Was she afraid of him because of everything she’d read in Blood Feud ? Or was she afraid because it was becoming impossible to ignore how she felt about him?

“You must be tired.” Tess cleared her throat. “I shouldn’t have made you talk so long. You should get some rest.”

“You’re not the boss of me.” He grinned through his exhaustion. “You can’t make me do anything.”

“Wanna bet?” She swallowed her emotions and smiled. “I’m making you go to sleep right now.”

“Will you stay?” he asked softly. “I don’t want to be alone.”

“Of course,” Tess said, her voice tender. “If you need anything, I’ll be right here in this chair, okay? I promise.”

He propped himself up slowly, sliding over to the far side of the bed.

“Don’t be thick.” His breath was labored. “You can’t sleep in a chair.”

“Oh.” Tess felt suddenly tense—she hadn’t shared a bed in years, not since Columbia. “No, no, um—that’s okay. I wouldn’t want to disturb you.”

He smiled sadly, like he could see right through her. “Still lying to me, love?”

“Yeah.” Tess nodded. “I am.”

“I don’t want you to be afraid of me,” he murmured.

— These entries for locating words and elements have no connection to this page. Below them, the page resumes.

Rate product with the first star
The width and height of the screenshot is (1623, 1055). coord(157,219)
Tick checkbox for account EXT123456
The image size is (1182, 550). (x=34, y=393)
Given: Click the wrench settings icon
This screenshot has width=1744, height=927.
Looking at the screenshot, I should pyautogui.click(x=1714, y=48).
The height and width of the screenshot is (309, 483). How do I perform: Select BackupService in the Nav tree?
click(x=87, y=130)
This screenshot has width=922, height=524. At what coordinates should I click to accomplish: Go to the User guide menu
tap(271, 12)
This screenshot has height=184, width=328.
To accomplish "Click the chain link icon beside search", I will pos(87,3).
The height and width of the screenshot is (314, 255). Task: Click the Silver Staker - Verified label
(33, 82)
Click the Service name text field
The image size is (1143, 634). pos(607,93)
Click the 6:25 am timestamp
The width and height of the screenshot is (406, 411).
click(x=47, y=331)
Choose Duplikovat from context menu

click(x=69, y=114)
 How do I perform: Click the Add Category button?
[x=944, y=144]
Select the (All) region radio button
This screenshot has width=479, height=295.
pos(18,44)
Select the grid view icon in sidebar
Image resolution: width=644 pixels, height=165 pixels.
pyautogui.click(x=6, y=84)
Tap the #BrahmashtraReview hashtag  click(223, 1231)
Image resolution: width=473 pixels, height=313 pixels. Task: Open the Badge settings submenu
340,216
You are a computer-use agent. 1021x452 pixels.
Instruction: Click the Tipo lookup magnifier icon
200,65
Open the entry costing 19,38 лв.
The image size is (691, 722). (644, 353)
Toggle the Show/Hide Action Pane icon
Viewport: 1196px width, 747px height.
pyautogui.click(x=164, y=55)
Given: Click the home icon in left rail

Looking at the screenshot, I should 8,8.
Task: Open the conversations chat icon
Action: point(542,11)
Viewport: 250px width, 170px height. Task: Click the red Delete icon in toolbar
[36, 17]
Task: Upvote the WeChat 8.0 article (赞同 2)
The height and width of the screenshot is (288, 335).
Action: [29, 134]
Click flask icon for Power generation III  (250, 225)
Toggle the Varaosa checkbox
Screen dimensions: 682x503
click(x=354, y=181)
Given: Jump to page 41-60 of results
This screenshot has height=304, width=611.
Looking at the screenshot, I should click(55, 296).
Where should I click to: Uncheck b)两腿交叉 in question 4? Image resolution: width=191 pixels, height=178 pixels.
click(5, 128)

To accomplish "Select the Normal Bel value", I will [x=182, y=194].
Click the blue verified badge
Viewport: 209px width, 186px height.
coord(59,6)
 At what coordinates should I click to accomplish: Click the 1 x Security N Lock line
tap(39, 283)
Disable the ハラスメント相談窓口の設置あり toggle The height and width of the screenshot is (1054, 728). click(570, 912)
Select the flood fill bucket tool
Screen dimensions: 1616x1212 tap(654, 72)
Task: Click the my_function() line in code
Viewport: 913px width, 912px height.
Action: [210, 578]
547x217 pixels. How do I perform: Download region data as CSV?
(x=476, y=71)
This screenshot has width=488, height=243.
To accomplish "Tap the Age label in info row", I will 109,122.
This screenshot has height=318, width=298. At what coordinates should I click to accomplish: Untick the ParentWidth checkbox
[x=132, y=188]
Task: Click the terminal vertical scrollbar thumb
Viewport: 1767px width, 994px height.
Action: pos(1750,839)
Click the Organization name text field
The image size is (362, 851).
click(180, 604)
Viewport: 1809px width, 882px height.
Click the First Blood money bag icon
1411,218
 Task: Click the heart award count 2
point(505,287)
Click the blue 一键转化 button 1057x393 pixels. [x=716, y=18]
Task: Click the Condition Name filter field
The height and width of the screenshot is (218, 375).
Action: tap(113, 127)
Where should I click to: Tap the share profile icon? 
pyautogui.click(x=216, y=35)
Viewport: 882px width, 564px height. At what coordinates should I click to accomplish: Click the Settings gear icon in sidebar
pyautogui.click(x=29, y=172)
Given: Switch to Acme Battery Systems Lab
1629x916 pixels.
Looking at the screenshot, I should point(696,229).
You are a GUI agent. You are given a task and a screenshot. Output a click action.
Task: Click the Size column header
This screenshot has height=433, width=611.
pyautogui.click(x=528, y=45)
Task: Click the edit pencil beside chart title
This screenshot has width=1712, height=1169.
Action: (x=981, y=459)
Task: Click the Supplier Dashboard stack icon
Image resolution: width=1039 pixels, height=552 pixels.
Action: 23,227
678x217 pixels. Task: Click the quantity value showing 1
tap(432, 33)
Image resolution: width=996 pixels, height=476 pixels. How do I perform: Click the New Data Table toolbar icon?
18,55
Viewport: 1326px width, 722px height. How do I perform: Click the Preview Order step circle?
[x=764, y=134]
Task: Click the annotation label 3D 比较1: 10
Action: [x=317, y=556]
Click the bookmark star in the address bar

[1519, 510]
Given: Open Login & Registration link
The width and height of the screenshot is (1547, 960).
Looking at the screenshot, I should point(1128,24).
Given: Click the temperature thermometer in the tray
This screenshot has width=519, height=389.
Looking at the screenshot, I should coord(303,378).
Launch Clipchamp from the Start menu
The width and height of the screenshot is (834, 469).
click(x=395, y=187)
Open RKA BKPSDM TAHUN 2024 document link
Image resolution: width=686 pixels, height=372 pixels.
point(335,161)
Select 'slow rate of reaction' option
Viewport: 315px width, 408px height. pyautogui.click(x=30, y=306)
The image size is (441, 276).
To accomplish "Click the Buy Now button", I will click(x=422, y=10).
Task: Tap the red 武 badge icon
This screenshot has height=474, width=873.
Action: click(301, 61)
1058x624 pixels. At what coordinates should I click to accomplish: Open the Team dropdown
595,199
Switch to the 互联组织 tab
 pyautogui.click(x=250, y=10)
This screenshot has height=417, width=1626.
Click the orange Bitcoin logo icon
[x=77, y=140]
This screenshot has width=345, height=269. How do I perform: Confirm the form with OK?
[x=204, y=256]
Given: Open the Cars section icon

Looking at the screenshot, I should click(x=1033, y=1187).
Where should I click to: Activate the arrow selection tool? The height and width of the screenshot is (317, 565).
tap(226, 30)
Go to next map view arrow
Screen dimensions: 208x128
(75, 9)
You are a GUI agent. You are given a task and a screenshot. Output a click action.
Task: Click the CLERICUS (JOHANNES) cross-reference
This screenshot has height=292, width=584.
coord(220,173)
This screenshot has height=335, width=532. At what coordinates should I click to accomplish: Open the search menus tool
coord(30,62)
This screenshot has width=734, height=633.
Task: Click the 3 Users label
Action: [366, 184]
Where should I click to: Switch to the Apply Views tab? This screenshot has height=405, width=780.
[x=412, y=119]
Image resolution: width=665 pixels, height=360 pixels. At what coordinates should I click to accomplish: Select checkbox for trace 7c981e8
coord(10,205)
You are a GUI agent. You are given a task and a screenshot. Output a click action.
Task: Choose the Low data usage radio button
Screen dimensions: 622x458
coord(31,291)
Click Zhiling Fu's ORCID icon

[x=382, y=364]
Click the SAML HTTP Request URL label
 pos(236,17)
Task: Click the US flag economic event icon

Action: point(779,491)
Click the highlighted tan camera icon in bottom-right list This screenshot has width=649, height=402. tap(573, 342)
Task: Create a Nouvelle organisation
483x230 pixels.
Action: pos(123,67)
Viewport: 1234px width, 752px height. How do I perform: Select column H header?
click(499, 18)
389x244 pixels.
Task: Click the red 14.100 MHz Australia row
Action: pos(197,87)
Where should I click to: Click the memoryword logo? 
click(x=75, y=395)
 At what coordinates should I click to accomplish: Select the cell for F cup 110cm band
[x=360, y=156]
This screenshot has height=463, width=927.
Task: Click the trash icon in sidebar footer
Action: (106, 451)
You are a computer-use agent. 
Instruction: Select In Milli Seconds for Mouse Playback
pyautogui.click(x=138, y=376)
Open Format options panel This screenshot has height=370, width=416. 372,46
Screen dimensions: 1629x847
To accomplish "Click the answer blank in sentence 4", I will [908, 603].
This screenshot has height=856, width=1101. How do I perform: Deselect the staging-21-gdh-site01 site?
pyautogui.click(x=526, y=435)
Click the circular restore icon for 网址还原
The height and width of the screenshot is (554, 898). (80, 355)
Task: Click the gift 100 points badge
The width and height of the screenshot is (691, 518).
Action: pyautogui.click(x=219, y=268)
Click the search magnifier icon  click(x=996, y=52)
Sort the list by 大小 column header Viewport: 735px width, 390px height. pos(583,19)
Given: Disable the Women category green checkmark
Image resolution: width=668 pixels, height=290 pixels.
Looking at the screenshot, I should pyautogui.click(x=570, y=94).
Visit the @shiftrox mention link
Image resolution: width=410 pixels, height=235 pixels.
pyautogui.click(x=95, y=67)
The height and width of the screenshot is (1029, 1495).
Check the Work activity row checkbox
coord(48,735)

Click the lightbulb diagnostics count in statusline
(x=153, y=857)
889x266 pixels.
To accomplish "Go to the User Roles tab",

Tess’s chest felt tight. “Me neither.”

“It’s your choice,” he said again. “It’s whatever helps you sleep.”

Tess thought of all the nights she’d lain awake, at war with her memories, praying for sleep—an hour, twenty minutes, anything at all.

Callum didn’t want to hurt her. He just wanted her to rest.

“Okay,” she whispered.

She climbed into bed beside him, relaxing into the soft mattress, pulling the heavy covers over her body. He settled down on his side, facing her, and she did the same. Callum blinked heavily—once, twice—his thick lashes fluttering in the moonlight. It was marvelously strange, sharing a bed with a vampire from her favorite story. But the weirdest part about it was that, for the first time since arriving on this island—and maybe for a good deal longer than that—Tess didn’t feel afraid.